**What you need to do**
Skip every image and restate the data word for word.

[Opening Supplied material section]

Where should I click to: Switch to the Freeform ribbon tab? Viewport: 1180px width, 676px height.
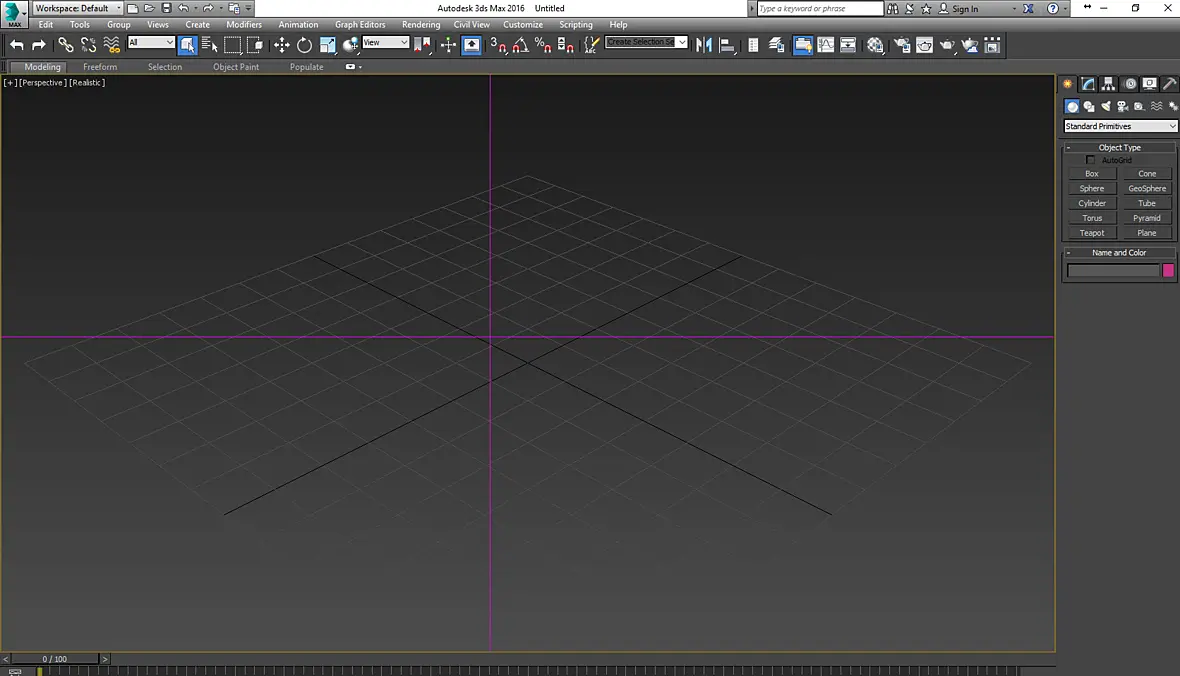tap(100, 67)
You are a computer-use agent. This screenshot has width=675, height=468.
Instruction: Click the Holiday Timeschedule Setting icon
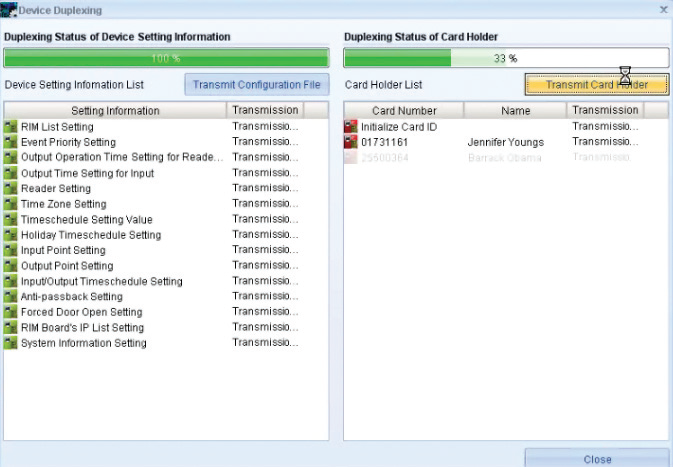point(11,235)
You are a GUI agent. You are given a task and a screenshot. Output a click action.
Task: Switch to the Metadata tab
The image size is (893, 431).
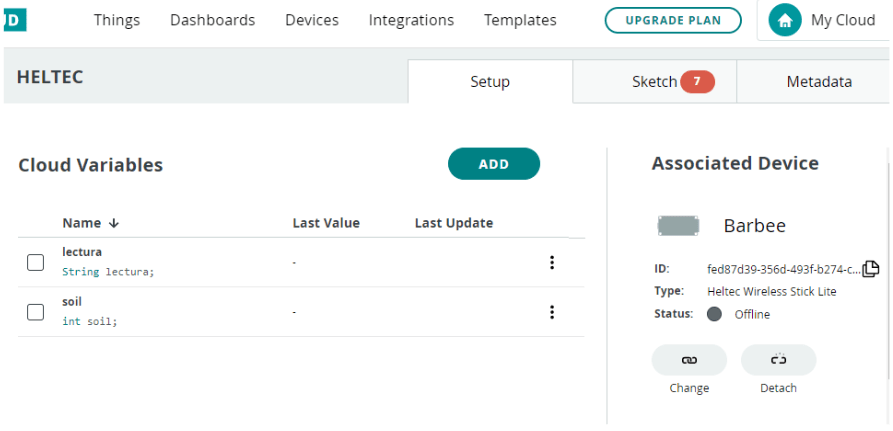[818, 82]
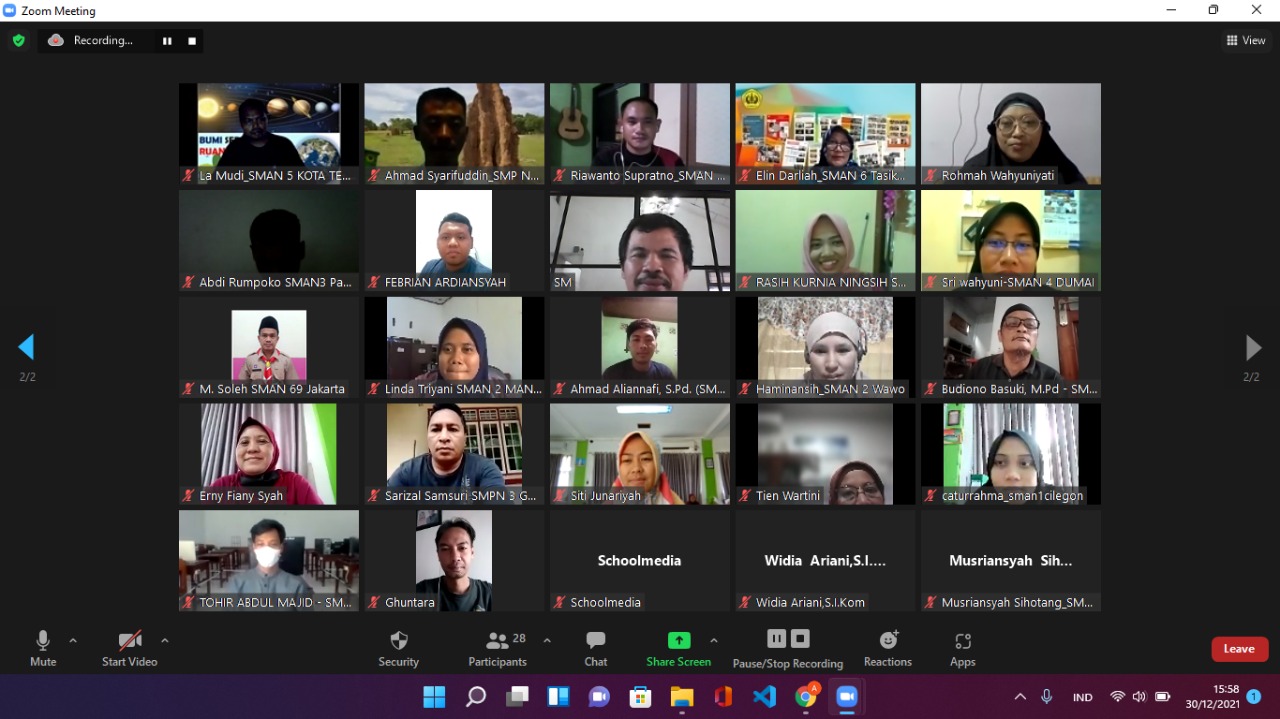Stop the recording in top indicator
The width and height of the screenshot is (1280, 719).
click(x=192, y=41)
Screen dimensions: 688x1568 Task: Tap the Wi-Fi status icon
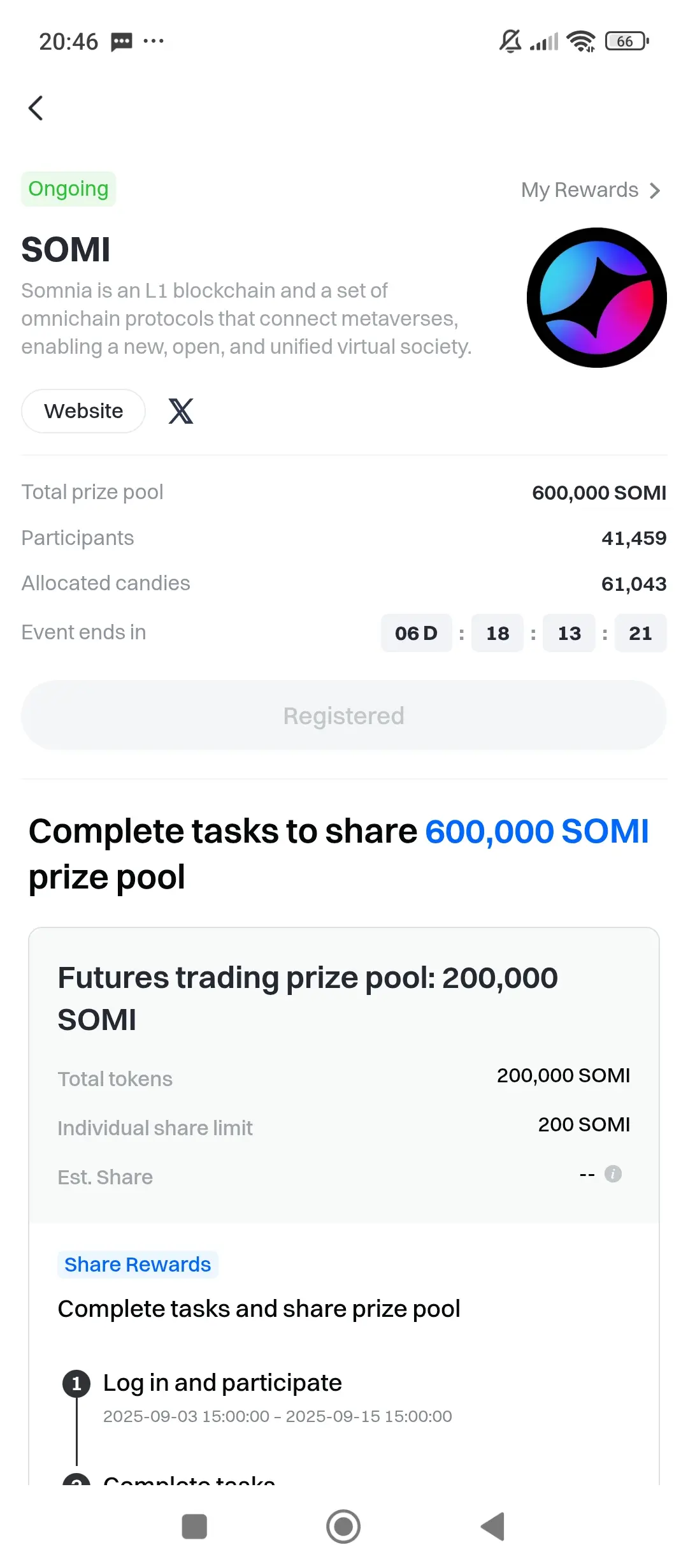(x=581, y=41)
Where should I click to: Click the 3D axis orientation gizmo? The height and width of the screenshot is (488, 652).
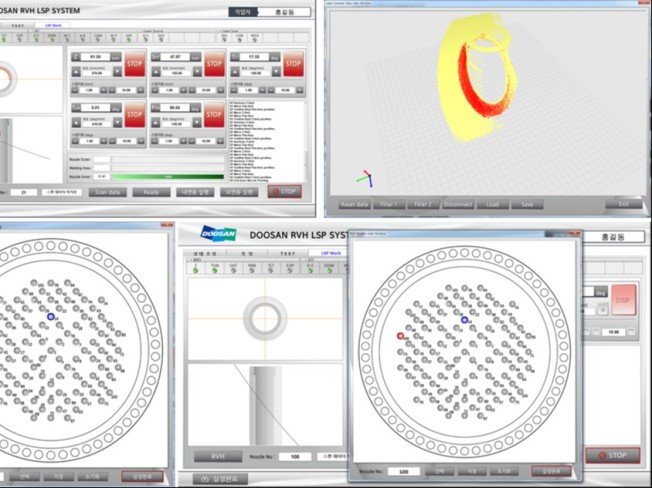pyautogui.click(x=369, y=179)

[Closing Supplied material section]

**Output**
Where should I click to: Switch to the Freeform ribbon tab? Viewport: 1180px width, 676px height.
tap(100, 67)
You are a computer-use agent. This screenshot has width=675, height=468.
Instruction: Click the Holiday Timeschedule Setting icon
point(11,235)
You are a GUI agent. You are given a task and a screenshot. Output a click action.
Task: Switch to the Metadata tab
The image size is (893, 431).
[818, 82]
Stop the recording in top indicator
The width and height of the screenshot is (1280, 719).
click(x=192, y=41)
Screen dimensions: 688x1568 Task: Tap the Wi-Fi status icon
(x=581, y=41)
Where should I click to: Click the 3D axis orientation gizmo? The height and width of the screenshot is (488, 652).
pyautogui.click(x=369, y=179)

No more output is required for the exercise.